__TESTO PROPOSTO__:
=-=-=-=-=

C’era una volta e c’è ancora

da | Dic 1, 2020 | Editoriali

di Marta Ajò

Che l’individuo fin dalla più tenera età si attrezzi per ricercare il modo migliore per attraversare l’esistenza è inconfutabile. Dal primo respiro, alla succhiata del latte, al deglutire le pappine, a gattonare per mettersi in piedi, la ricerca d’appoggi, d’accudimento, d’insegnamento fino ad attraversare la fase pre-post adolescenziale, poi la formazione, il sesso e tutto quello che di successivo avviene fino all’ultimo respiro che nessuno vorrebbe esalare.

Nessuno nasce per stare male. Eppure se guardiamo alla storia dell’uomo ci si chiede come sia stato possibile che esso sia sopravvissuto e si sia riprodotto in condizioni di vita difficilissime. Pochi gli esempi, dalla mancanza di riscaldamento, alle enormi distanze da percorrere, alle aggressioni di molte malattie, all’adattamento ambientale, alla difesa personale, alla comunicazione ecc.
Povero uomo, verrebbe da dire, che ha fatto proprio di tutto per arrivare al XXI secolo. Anche combattuto guerre di potere, rivoluzionato sistemi inventandone altri, difeso ideali o abbandonandoli o tradendoli.
Povero uomo che puntando all’universo, alla ricchezza in terra, al potere personale, alla ricerca del benessere sta tanto male.

Riprodottosi in modo eccessivo in alcuni luoghi o troppo poco in altri, convivendo in ricchezza e povertà distribuiti entrambi senza equità, sfruttando terra, ambiente ed individui, alla ricerca di un controllo assoluto sulla vita.
Pover’ uomo che non trova soddisfazioni, motivazioni alla propria esistenza che lo esaudiscano.

Questo secolo non consente di essere sprovveduti, nostalgici, romantici. Parole, pensieri ed atti di chi ci ha preceduto confermano che a questa perfezione non siamo arrivati e non potremmo arrivarci. Perché se non bastassero i danni che l’individuo si auto produce da solo, ci si è accorti che si deve e dovremo fare i conti con l’universo, la natura, l’ambiente.
Ma anche con se stesso. Le relazioni infatti, siano esse di natura sociale, politica, personale o di genere, assumono forme e contenuti diversi a seconda di dove nascono e si consumano: il rapporto tra giovani e vecchi, tra fasce sociali, tra culture e religioni, tra uomo-donna ecc.

=-=-=-=-=

__ISTRUZIONI DELL'ESERCIZIO__:
• a. Secondo l'editoriale «C'era una volta e c'è ancora», che cosa non consente questo secolo?
• b. Ricopia dall'editoriale «C'era una volta e c'è ancora» il tratto che va da «Nessuno nasce per» fino a «alla comunicazione ecc.», senza alcuna modifica.
• c. Prosegui l'editoriale «C'era una volta e c'è ancora» a partire da dove si interrompe.

__Voci memorizzate__:
=-=-=-=-=

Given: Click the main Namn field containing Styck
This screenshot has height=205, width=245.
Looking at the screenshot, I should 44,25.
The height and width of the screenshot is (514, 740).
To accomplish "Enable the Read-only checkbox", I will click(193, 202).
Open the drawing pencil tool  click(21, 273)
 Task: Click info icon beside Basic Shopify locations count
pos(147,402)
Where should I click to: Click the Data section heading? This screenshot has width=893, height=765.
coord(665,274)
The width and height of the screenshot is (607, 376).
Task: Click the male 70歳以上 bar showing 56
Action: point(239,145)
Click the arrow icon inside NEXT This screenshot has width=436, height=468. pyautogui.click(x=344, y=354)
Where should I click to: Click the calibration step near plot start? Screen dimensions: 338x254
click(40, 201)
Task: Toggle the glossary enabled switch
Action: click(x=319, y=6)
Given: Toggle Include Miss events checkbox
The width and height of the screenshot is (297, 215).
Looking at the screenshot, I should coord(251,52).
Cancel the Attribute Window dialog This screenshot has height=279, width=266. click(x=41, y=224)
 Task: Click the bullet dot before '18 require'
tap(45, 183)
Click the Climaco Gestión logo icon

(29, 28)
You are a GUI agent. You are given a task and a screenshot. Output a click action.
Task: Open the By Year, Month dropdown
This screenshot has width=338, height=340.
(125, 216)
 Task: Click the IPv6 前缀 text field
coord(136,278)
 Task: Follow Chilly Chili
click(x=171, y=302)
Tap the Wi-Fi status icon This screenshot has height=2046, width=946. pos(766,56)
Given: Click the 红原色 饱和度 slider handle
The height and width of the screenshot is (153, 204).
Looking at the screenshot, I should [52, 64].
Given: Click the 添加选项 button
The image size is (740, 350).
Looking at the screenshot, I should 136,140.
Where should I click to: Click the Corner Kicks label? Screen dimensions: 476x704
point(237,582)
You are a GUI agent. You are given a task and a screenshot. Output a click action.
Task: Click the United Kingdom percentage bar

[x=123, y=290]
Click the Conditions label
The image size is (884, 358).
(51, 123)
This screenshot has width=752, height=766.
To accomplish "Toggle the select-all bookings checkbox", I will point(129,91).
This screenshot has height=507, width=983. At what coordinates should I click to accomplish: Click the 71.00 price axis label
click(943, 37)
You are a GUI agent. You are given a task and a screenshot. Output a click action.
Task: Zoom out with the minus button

=-=-=-=-=

__SOLUZIONI DELL'ESERCIZIO__:
• a. Non consente di essere sprovveduti, nostalgici, romantici.

• b.
Nessuno nasce per stare male. Eppure se guardiamo alla storia dell’uomo ci si chiede come sia stato possibile che esso sia sopravvissuto e si sia riprodotto in condizioni di vita difficilissime. Pochi gli esempi, dalla mancanza di riscaldamento, alle enormi distanze da percorrere, alle aggressioni di molte malattie, all’adattamento ambientale, alla difesa personale, alla comunicazione ecc.

• c.
Invece tutto si muove nell’insieme e prescinde da forme organizzative vere e proprie, più o meno imposte.

La pandemia del Covid 19, contro cui ci si sta difendendo e confrontando da quasi un anno, è la dimostrazione che non tutto è prevedibile e controllabile neanche in questo secolo a cui affidiamo tante aspettative per il futuro.
In particolare è l’uomo, in quanto tale, che non ha dimostrato di essere all’altezza.
Perché se è vero che nei secoli precedenti ha forse rischiato o sofferto più di ora, la capacità di elaborare ideali, di aggrapparsi a percorsi religiosi e identitari, di porre la famiglia al centro della sfera affettiva, la partecipazione e la solidarietà di gruppo hanno garantito la motivazione della vita stessa.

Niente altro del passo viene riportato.